In fact, watching Funny Movies is a great way to diffuse any Anger eventually, or at least laugh about it all in the privacy of your own Home.
Hope this helped somewhat
All the best
Nice to meet you, Thanks for sharing that Great way to cope and handle anger. Laughing and humor is wonderful medicine. Laughter activates and releases the Neurotransmitter serotonin which is the same brain chemicals affected by most common types of antidepressants, SSRi’s.
Anger Management is a great movie.
What are some other recommendations of funny movies to add to the must watch list?
Here is to a new day, yay!
@CatDude
I am having a real problem with dealing with anger myself. It seems like I’m ticking time bomb 💣! I suppress most of my anger, but boy when it surfaces… look out! I lash out at people a that I don’t mean to and say unkind things that I regret afterwards. It’s like I just snap for the moment, like it’s an automatic response. I can’t tolerate ignorance, nor stupidity and people trying to advantage of me. And I’ve been taken advantage so much that I have had enough! So, what do I do? Walk away? Ignore it? 😞
@forcefulFriend4768
That makes sense what you're saying. 💜
- It's hard to deal with anger, so it tends to be the sort of thing that gets suppressed until it bursts out and has negative effects
- When you're angry, you do/say things that you wouldn't otherwise want to do and that you regret afterwards
- It's hard to control it in the moment because it feels like a justified response to things that are wrong or destructive and feel like they ought to be addressed (i.e. other people doing stupid things, other people taking advantage of you)
I wrote a post a few months ago that has some tips for dealing with anger:
https://www.7cups.com/forum/PersonalityDisordersSupport_81/ThoughtfulThursday_2294/ThoughtfulThursdayAnger_263907/
Some of the distress tolerance posts in this forum might also be relevant for finding ways to try to "outlast" anger and get through it without doing something you'll regret:
https://www.7cups.com/forum/PersonalityDisordersSupport_81/DBTuesday_2147/
@QuietMagic
Thank you for the forum reads. I will definitely look them up. Especially after today as someone hacked into my bank account one again. Didn’t get much but I was able to nip it in the bud quickly! What is wrong with people????? Taking what is not there’s? I don’t have much but what little I have… I’m about to lose my ever loving mind! 🤯!
@forcefulFriend4768
Oh gosh... 😟 Glad you were able to nip it in the bud and that the situation is under control!
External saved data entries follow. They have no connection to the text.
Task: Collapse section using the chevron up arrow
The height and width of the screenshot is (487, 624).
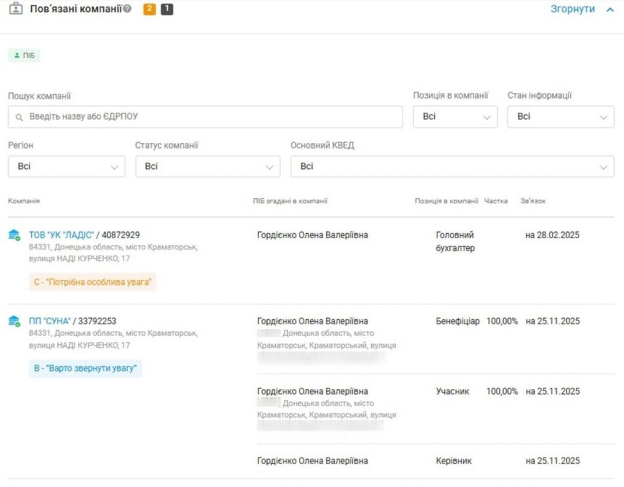Action: (x=610, y=10)
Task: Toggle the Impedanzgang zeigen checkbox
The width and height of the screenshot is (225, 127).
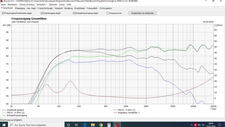Action: coord(42,13)
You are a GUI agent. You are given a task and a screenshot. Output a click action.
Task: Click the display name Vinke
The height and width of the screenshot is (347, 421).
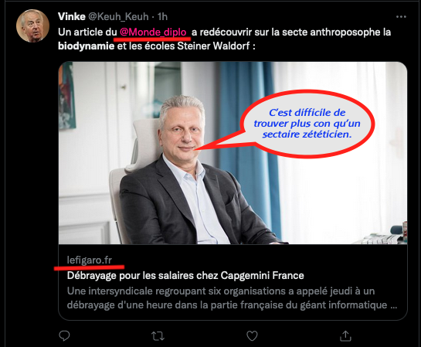(x=72, y=17)
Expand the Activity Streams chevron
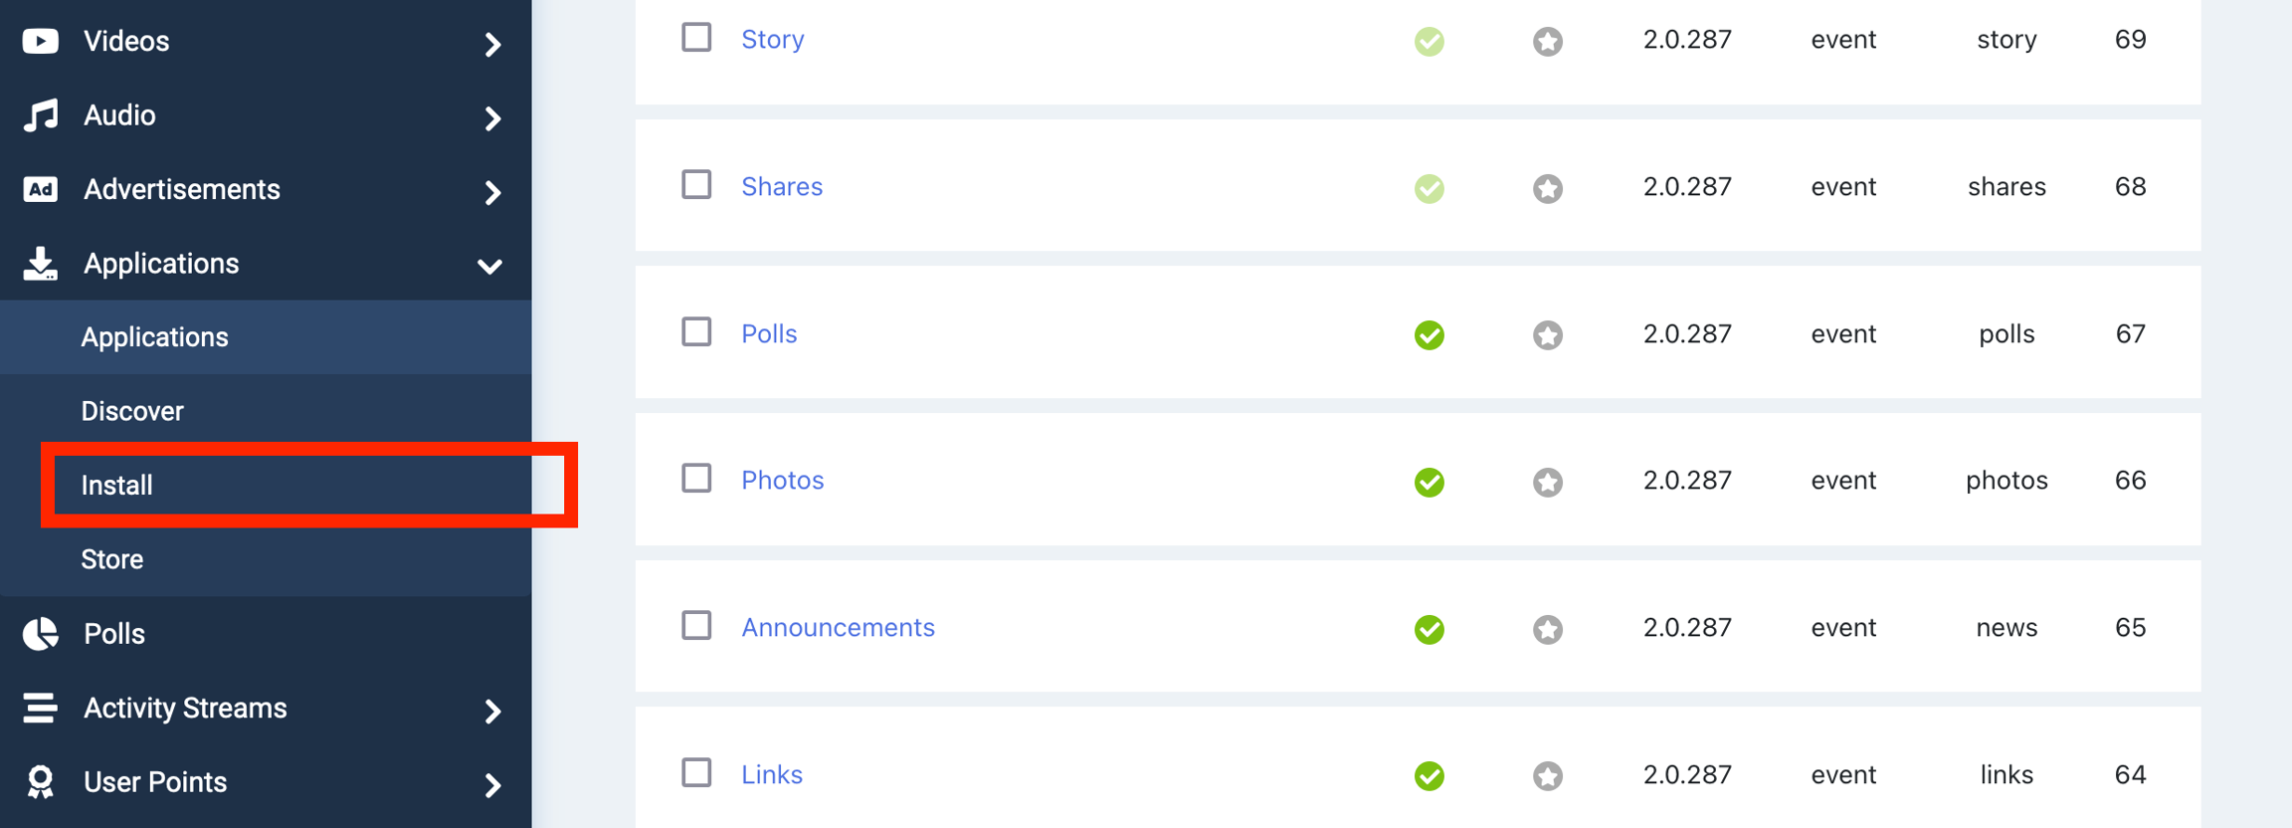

But yeah, that's pretty frustrating. "The stuff in my bank account is mine! It's not yours. You don't get to take it. What makes you think you're allowed to take it when it doesn't belong to you?" 😞
I struggle with anger flares daily! At work I tend to take a bathroom break, breathe it out, look at funny videos of dogs and then go back. With my husband I had/have the tendency to be comfortable enough to make rude comments. Last night for the first time I walked up to him and just said “I’m unreasonably angry right now and I need a hug.” He hugged me, 2 minutes later we were chatting and my anger had simmered. I think it has something to do with the immediate reaction and not letting it simmer in you. I hope you’re doing well! Sending positive vibes your way!!
@AndreaDawn
I'm glad you have some things that feel like they work. 💜 Sounds like taking a short break, breathing, and finding distracting/funny videos are helpful. And you were able to tell your husband you were feeling angry and he was supportive and that helped calm things down.